- **Fragmento extraído**
▼

Subrayo el contraste mayor del relato, que no es el único que lo sustenta, pero el cual es necesario no olvidar para poder reconocer la lógica e implicaciones de la construcción. Aquel que se produce entre ese humilde muchacho, Ireneo Funes, habitante en los finales del siglo XIX de un oscuro rincón del campo uruguayo, «un compadrito —en alpargatas— de Fray Bentos», y ese ser «monumental como el bronce, más antiguo que Egipto, anterior a las profecías y a las pirámides» que acumula sin cesar todo tipo de conocimientos e información; que entonces aprende «sin esfuerzo el inglés, el francés, el portugués, el latín»; que se plantea preguntas a la manera de Locke, las acomete y avanza en sus respuestas. Así, aquel muchacho del callejón llegó a poder repetir de manera exacta, y en la lengua de los latinos, la forma en que Plinio se refiere a las hazañas mnemotécnicas de persas y griegos en su Naturalis historiæ, y en general lo mucho que examina el escritor romano en su enciclopedia; también, conseguía un reconocimiento quirúrgico de los procesos que se dan en los lentos cambios que produce el tiempo en lo viviente, e interrogó las eventuales impropiedades lógicas que puede tener la nominación en la serie de los números naturales, para llegar a proponer algunas posibles soluciones que hoy ocupan a distinguidos matemáticos. Es por tanto evidente el cálculo de Borges al construir este contraste. El hecho le da gran fuerza y consistencia a todo lo singular que allí se cuenta. Era incuestionable que convenía a la narración que el personaje fuese un hombre como Ireneo y no algún hombre ilustrado de Buenos Aires, de Montevideo, de Alejandría o de Londres.

Interesa en este contexto destacar sobre todo un plano del cuento, una contradicción allí presente. A partir de ésta es posible examinar elementos importantes de la tríada primordial de Lacan, la «serie augusta», al decir de Miller, de lo real, lo simbólico y lo imaginario.

En Funes el memorioso es contradictorio algo de lo cual Borges es claramente consciente y que sin embargo no corrige, si bien matiza. Se trata, de una parte, de un pasaje en el cual el narrador declara su sospecha acerca de «que [Funes] no era muy capaz de pensar. Pensar es olvidar diferencias, es generalizar, abstraer. En el abarrotado mundo de Funes no había sino detalles, casi inmediatos», frase esta que diversos comentaristas toman como verdad absoluta y con la cual reducen al personaje a la condición de un ser maquinal de la percepción y la memoria. Ello contrasta con otros pasajes que van en dirección inversa. Ciertamente, quienes aceptan la idea según la cual Funes es sólo un ser embrutecido, abstraído en la minucia, dejan de notar que el narrador también sostiene que el personaje habla y dialoga; que lee de manera tal que puede entender las variantes que tiene un diccionario, leer libros densos y enlazar lo que de allí extrae con las proposiciones sostenidas por otros, y entonces, razonar; por ejemplo, acerca de las formas de pensar de estos, y luego exponer sus discrepancias y argumentos a partir de lo que deduce. También, que le es posible emprender complejos proyectos intelectuales que, por inauditos que se les suponga, son del mismo tenor que los de algún pensador insigne; que Borges le llama «lúcido espectador de un mundo multiforme, instantáneo y casi intolerablemente preciso».

▲

- **Datos recopilados**
▼

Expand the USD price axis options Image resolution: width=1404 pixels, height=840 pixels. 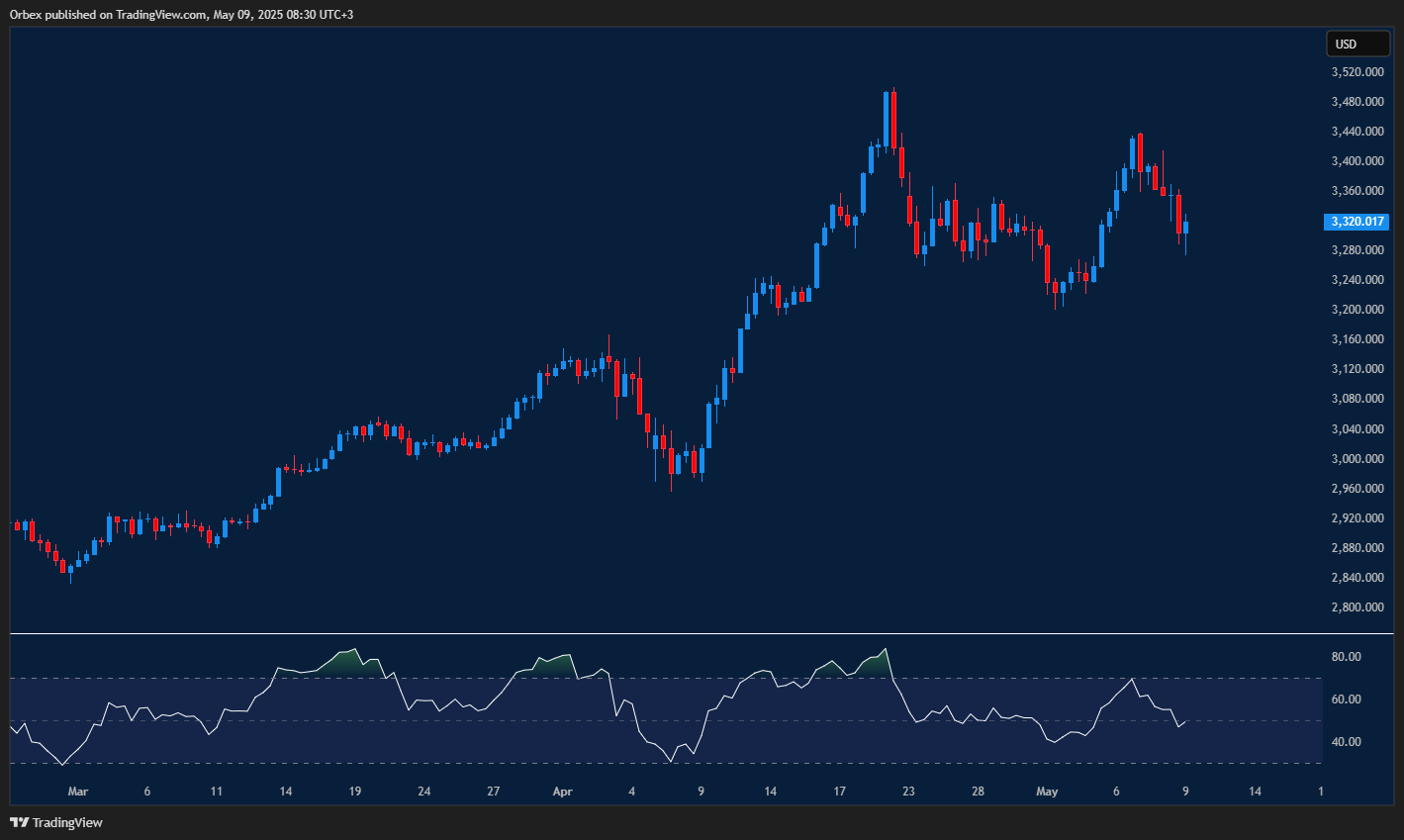point(1357,44)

▲

- **Consigna 1**
Devuelve todo lo que va desde «Interesa en este» hasta «y lo imaginario.» en el fragmento sobre Funes el memorioso, sin alterar nada.
- **Consigna 2**
Pasa al inglés esta oración del fragmento sobre Funes el memorioso: «Es por tanto evidente el cálculo de Borges al construir este contraste.»
El listado no tiene relación con el fragmento.

- **Resultado esperado 1**
Interesa en este contexto destacar sobre todo un plano del cuento, una contradicción allí presente. A partir de ésta es posible examinar elementos importantes de la tríada primordial de Lacan, la «serie augusta», al decir de Miller, de lo real, lo simbólico y lo imaginario.

- **Resultado esperado 2**
Borges's calculation in constructing this contrast is therefore evident.